Efficient FPGA-accelerated Convolutional Neural Networks for Cloud Detection on CubeSats
Angela Cratere, M. Salim Farissi, Andrea Carbone, Marcello Asciolla, Maria Rizzi, Francesco Dell'Olio, Augusto Nascetti, Dario Spiller
TL;DR
The paper tackles onboard cloud detection for CubeSats by evaluating four CNN models (Pixel-Net, Patch-Net, Scene-Net, U-Net) deployed on Xilinx DPU hardware via Vitis AI on a Zynq UltraScale+ MPSoC. It demonstrates that channel pruning (up to 98.6% parameter reduction) and 8-bit quantization can greatly reduce compute and memory requirements with minimal accuracy loss (total drop ~0.6%), while enabling real-time inference for image-wise models (Scene-Net at 57.14 FPS and U-Net at 37.45 FPS) with power around 2.5 W. Pixel-Net and Patch-Net, though accurate, exhibit latency challenges for full-image processing, reinforcing the advantage of image-wise architectures for onboard cloud detection.
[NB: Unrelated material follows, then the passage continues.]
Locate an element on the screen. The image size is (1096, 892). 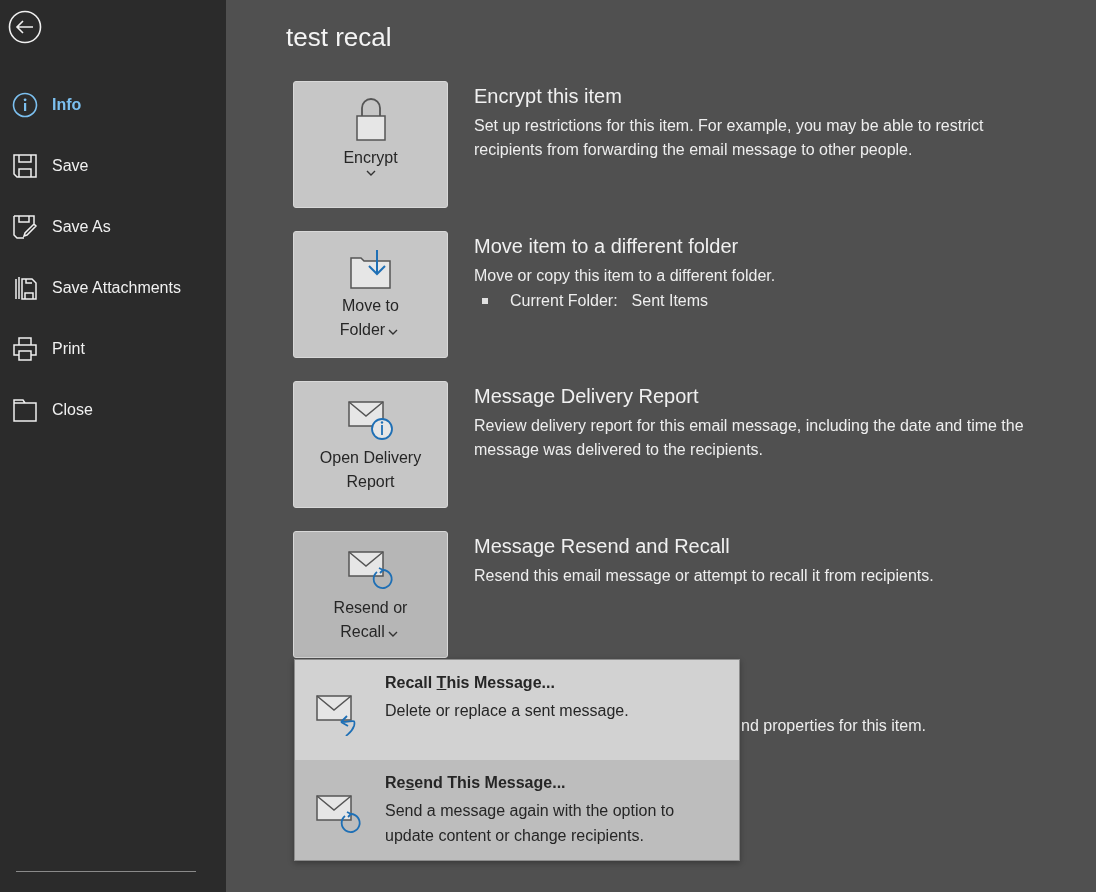
section-heading: Message Delivery Report is located at coordinates (587, 396).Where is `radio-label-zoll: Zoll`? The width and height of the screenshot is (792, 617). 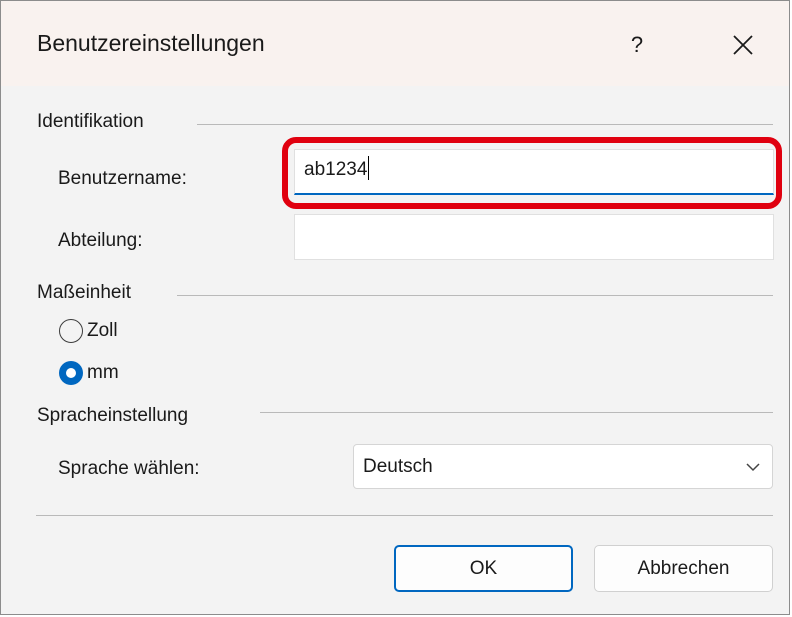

The study highlights the viability of DPU-based accelerators for small satellites, offering a flexible, power-efficient path to deploy CNNs for onboard EO tasks and informing deployment strategies for future nanosatellite missions. Overall, the work provides a practical, scalable framework for FPGA-accelerated CNN deployment in resource-constrained space platforms, balancing model complexity, accuracy, and hardware constraints.
Abstract
We present the implementation of four FPGA-accelerated convolutional neural network (CNN) models for onboard cloud detection in resource-constrained CubeSat missions, leveraging Xilinx's Vitis AI (VAI) framework and Deep Learning Processing Unit (DPU), a programmable engine with pre-implemented, parameterizable IP cores optimized for deep neural networks, on a Zynq UltraScale+ MPSoC. This study explores both pixel-wise (Pixel-Net and Patch-Net) and image-wise (U-Net and Scene-Net) models to benchmark trade-offs in accuracy, latency, and model complexity. Applying channel pruning, we achieved substantial reductions in model parameters (up to 98.6%) and floating-point operations (up to 90.7%) with minimal accuracy loss. Furthermore, the VAI tool was used to quantize the models to 8-bit precision, ensuring optimized hardware performance with negligible impact on accuracy. All models retained high accuracy post-FPGA integration, with a cumulative maximum accuracy drop of only 0.6% after quantization and pruning. The image-wise Scene-Net and U-Net models demonstrated strong real-time inference capabilities, achieving frame rates per second of 57.14 and 37.45, respectively, with power consumption of around 2.5 W, surpassing state-of-the-art onboard cloud detection solutions. Our approach underscores the potential of DPU-based hardware accelerators to expand the processing capabilities of small satellites, enabling efficient and flexible onboard CNN-based applications.